**TASK TO CARRY OUT:**
Which lines in the data below contain the string "Privacy"? Show each one.

┌──

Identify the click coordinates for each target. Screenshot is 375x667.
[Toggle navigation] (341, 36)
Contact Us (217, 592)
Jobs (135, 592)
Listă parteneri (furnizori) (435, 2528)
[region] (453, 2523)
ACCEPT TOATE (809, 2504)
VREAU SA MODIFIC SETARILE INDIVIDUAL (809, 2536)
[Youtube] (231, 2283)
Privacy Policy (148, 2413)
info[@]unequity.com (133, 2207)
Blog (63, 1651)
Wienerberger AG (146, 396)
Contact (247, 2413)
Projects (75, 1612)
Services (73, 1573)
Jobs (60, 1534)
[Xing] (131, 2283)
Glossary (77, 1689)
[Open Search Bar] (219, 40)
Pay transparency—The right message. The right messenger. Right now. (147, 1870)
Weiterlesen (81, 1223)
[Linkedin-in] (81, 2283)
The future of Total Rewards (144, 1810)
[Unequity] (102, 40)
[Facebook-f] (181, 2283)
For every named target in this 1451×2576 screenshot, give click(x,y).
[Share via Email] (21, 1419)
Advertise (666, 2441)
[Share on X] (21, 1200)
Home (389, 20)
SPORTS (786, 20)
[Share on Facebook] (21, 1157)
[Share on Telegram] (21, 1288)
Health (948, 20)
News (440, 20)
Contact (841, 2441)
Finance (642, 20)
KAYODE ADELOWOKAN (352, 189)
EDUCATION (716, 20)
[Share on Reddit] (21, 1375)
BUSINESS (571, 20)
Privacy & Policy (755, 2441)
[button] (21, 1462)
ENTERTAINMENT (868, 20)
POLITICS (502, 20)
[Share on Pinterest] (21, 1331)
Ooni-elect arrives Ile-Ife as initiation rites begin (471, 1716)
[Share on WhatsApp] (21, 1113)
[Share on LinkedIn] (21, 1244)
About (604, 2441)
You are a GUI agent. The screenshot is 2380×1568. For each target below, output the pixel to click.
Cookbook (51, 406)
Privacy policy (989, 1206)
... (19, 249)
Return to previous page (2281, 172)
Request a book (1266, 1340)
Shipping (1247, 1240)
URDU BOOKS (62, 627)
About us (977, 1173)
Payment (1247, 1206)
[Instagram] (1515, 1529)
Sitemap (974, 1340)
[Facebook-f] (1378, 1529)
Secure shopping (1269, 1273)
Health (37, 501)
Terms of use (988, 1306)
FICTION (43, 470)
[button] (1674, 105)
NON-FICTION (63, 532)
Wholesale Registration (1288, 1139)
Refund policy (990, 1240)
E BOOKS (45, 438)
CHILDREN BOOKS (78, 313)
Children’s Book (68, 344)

└──

**SOLUTION FOR THIS PROBLEM:**
Privacy Policy (148, 2413)
Privacy & Policy (755, 2441)
Privacy policy (989, 1206)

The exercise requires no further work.